Stacking the Shelves is a weekly meme hosted by Tynga's Reviews. Hop on over there to ogle what other bloggers got this week.
The Color of the Sun by David Almond. 218 p. Candlewick Press, September 10, 2019. 9781536207859.
Publisher synopsis: One hot summer morning, only weeks after his father’s death, Davie steps out his front door into the familiar streets of the Tyneside town that has always been his home. But this seemingly ordinary day takes on an air of mystery and tragedy as the residents learn that a boy has been killed. Despite the threat of a murderer on the loose, Davie turns away from the gossip and sets off toward the sunlit hill above town, where the real and imaginary worlds begin to blur around him. As he winds his way up the hillside, Davie sees things that seem impossible but feel utterly right, that renew his wonder and instill him with hope. Full of the intense excitement of growing up, David Almond’s tale leaves both the reader and Davie astonished at the world and eager to explore it.
What Makes Us by Rafi Mittlefehdt. 340 p. Candlewick Press, October 15, 2019.9780763597501.
Publisher synopsis: A viral video reveals a teen’s dark family history, leaving him to reckon with his heritage, legacy, and identity in this fiery, conversation-starting novel.
Eran Sharon knows nothing of his father except that he left when Eran was a baby. Now a senior in high school and living with his protective but tight-lipped mother, Eran is a passionate young man deeply interested in social justice and equality. When he learns that the Houston police have launched a program to increase traffic stops, Eran organizes a peaceful protest. But a heated moment at the protest goes viral, and a reporter connects the Sharon family to a tragedy fifteen years earlier — and asks if Eran is anything like his father, a supposed terrorist. Soon enough, Eran is wondering the same thing, especially when the people he’s gone to school and temple with for years start to look at him differently. Timely, powerful, and full of nuance, Rafi Mittlefehldt’s sophomore novel confronts the prejudices, fears, and strengths of family and community, striking right to the heart of what makes us who we are.
The Starlight Claim by Tim Wynne-Jones. 226 p. Candlewick Press, September 10, 2019. 9781536202649.
Publisher synopsis: Fast-paced, evocative, and intensely suspenseful, Tim Wynne-Jones’s latest psychological thriller finds a teenager setting his wits against the frigid wilderness and a menacing crew of escapees.
Four months after his best friend, Dodge, disappeared near their families’ camp in a boat accident, Nate is still haunted by nightmares.
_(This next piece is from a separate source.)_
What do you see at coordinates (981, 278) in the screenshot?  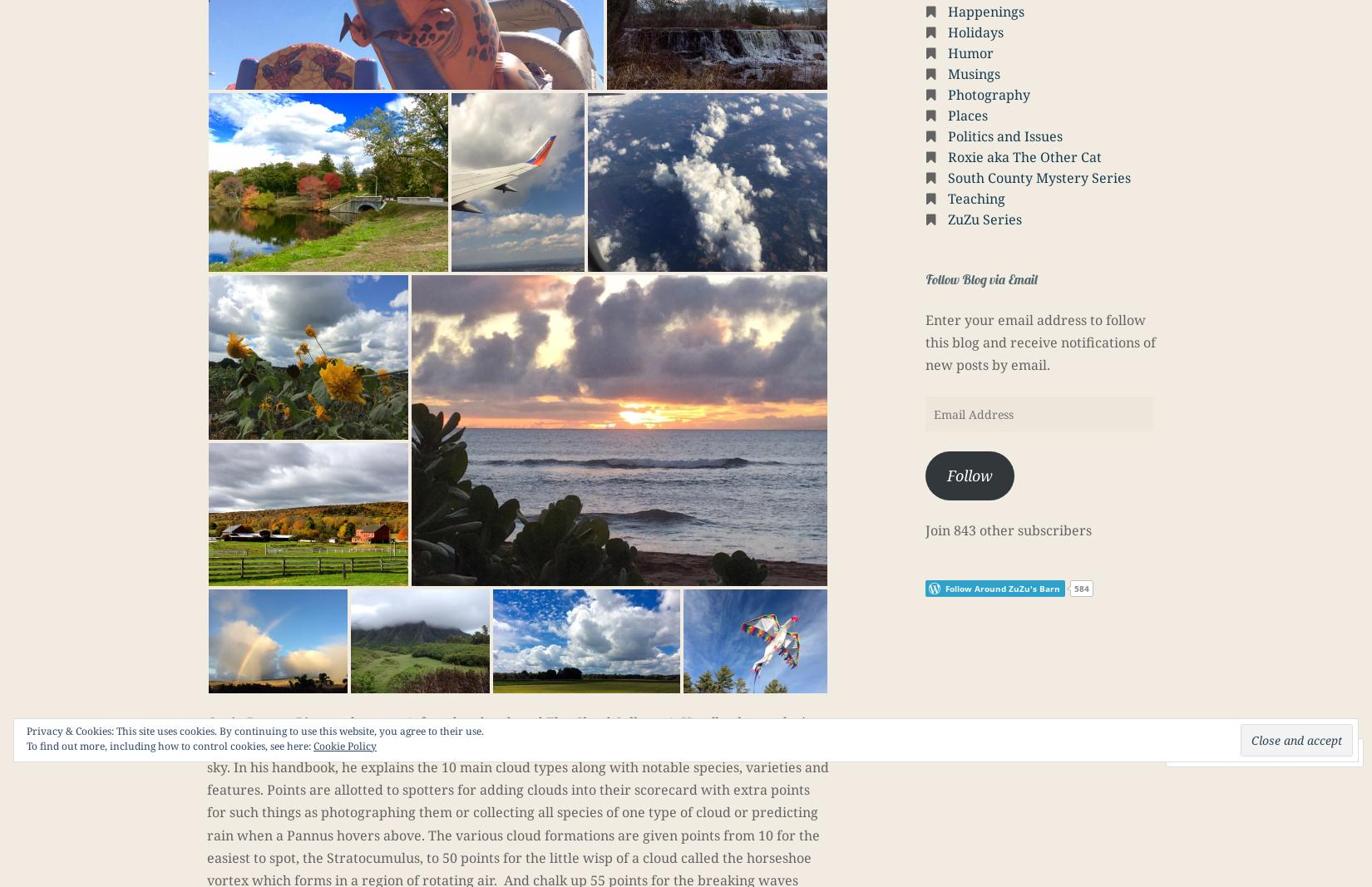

He’d been planning to make the treacherous trek to the remote campsite with a friend — his first time in winter without his survival-savvy father, Burt. But when his friend gets grounded, Nate secretly decides to brave the trip solo in a journey that’s half pilgrimage, half desperate hope he will find his missing friend when no one else could. What he doesn’t expect to find is the door to the cabin flung open and the camp occupied by strangers: three men he’s horrified to realize have escaped from a maximum-security prison. Snowed in by a blizzard and with no cell signal, Nate is confronted with troubling memories of Dodge and a stunning family secret, and realizes that his survival now depends on his wits as much as his wilderness skills. As things spiral out of control, Nate finds himself dealing with questions even bigger than who gets to leave the camp alive.
I adored the author's Blink and Caution. This sounds nail-bitingly delicious.
As Far as the Stars by Virginia Maggregor. 432 p. HQ/ HarperCollins Publishers, May 21, 2019. 9780008274504.
Publisher synopsis: How do you change what’s already written in the stars?Christopher is the sort of guy that no one notices, yet when Air catches sight of him making intricate paper birds in the airport, she can’t look away. But their worlds are about to collide in ways they never expected. Someone they love is on Flight 0217 from London Heathrow. And it’s missing. Convinced that her brother was on a different flight, Air drives them hundreds of miles across the country, on a trip that will change their lives forever. But how do you tell the person you’re falling for that you might just be the reason their life has fallen apart?